[Records contained in a dataset]
## Start

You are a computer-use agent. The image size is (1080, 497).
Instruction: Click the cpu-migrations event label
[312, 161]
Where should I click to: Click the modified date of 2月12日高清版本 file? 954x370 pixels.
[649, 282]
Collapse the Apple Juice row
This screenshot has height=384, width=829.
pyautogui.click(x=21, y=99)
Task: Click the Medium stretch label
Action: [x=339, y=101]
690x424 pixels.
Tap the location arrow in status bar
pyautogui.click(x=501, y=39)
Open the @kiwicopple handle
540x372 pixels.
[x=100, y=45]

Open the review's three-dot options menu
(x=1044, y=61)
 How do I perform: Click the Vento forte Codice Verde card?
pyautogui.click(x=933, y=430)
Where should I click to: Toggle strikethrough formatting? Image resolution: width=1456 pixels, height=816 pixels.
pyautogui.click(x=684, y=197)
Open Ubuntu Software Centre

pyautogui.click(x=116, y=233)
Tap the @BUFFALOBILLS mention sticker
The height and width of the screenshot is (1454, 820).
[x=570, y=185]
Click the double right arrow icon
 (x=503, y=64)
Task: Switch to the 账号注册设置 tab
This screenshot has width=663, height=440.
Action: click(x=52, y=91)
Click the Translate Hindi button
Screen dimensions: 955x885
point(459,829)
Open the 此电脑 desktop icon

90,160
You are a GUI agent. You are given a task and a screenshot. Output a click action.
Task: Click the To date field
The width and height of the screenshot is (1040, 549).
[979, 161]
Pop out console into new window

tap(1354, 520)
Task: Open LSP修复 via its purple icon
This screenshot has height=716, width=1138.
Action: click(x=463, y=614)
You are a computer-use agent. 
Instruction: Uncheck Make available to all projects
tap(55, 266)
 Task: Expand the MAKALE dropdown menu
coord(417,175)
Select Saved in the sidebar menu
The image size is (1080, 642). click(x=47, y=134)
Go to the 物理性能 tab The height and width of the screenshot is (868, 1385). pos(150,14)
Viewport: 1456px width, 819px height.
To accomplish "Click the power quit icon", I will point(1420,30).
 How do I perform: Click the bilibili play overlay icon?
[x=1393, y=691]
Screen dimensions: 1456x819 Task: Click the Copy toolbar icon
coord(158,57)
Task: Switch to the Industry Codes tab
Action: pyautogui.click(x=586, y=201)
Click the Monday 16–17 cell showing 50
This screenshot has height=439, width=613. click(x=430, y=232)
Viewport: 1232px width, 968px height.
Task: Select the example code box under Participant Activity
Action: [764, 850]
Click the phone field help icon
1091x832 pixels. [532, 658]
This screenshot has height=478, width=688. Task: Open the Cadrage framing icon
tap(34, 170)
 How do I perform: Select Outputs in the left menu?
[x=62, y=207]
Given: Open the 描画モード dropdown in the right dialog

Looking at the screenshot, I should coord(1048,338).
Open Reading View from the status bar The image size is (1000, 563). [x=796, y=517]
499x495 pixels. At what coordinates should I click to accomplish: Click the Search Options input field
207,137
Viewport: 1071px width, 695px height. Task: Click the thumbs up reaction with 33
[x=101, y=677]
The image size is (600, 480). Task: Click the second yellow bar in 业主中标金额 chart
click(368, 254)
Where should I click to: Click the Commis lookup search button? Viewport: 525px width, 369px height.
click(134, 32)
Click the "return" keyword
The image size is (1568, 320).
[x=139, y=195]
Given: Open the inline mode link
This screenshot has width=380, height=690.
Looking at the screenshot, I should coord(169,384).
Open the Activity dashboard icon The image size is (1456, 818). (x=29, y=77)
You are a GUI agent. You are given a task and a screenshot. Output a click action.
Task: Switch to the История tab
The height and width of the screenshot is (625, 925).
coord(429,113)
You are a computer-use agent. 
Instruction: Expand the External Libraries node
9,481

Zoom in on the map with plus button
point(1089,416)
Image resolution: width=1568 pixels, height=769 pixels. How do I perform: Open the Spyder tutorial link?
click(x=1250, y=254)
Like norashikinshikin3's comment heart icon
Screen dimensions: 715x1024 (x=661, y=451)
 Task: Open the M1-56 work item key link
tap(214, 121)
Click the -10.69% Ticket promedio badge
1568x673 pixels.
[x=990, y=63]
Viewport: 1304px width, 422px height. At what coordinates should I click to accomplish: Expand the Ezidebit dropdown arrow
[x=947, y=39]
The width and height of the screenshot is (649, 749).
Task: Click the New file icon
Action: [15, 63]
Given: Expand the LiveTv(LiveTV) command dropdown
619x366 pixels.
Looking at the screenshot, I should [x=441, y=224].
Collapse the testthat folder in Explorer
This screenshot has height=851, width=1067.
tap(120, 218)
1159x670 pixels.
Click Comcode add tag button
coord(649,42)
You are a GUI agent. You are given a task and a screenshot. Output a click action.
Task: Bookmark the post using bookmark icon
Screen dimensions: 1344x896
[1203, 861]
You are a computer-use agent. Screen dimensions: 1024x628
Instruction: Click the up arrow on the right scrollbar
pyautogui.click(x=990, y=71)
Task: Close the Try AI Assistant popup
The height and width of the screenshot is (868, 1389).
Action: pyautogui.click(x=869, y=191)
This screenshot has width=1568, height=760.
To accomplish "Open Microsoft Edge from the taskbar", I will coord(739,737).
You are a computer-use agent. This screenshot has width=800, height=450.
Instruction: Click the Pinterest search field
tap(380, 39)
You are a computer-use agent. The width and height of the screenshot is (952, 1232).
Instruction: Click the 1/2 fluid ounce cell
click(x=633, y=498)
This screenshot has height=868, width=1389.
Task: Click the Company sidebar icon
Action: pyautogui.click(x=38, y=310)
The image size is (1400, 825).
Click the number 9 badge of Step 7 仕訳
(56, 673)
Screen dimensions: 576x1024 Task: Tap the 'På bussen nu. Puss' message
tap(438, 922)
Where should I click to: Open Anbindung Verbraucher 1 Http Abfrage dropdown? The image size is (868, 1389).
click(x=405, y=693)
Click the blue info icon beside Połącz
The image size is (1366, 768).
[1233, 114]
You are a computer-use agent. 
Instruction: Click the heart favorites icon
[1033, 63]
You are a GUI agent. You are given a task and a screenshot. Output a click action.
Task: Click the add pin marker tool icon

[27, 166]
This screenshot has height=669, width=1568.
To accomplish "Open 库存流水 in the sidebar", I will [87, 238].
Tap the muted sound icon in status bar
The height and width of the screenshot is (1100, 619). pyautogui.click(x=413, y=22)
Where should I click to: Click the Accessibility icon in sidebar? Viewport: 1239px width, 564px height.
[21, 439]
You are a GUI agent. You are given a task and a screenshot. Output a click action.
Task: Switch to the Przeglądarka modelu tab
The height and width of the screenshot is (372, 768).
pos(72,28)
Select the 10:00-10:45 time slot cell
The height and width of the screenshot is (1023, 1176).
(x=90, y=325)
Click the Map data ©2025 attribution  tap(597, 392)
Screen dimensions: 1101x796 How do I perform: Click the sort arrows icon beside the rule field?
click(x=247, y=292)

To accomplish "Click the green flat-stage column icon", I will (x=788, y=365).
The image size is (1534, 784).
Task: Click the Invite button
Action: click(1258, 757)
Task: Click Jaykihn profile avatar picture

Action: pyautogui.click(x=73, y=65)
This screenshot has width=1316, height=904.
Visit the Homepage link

## End

### INSTRUCTION
Copy out, word for word, the part of the material that starts with the line containing "will (x=788, y=365)." and runs to the end of the material.

### RESULT OF THE TASK
To accomplish "Click the green flat-stage column icon", I will (x=788, y=365).
The image size is (1534, 784).
Task: Click the Invite button
Action: click(1258, 757)
Task: Click Jaykihn profile avatar picture

Action: pyautogui.click(x=73, y=65)
This screenshot has width=1316, height=904.
Visit the Homepage link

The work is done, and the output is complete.